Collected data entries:
# # #

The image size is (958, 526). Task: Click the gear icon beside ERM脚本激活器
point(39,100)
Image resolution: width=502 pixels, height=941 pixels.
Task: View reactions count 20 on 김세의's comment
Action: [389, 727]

# # #

Please set down each line of the records exactly as given.

The image size is (958, 526). Task: Click the gear icon beside ERM脚本激活器
point(39,100)
Image resolution: width=502 pixels, height=941 pixels.
Task: View reactions count 20 on 김세의's comment
Action: [389, 727]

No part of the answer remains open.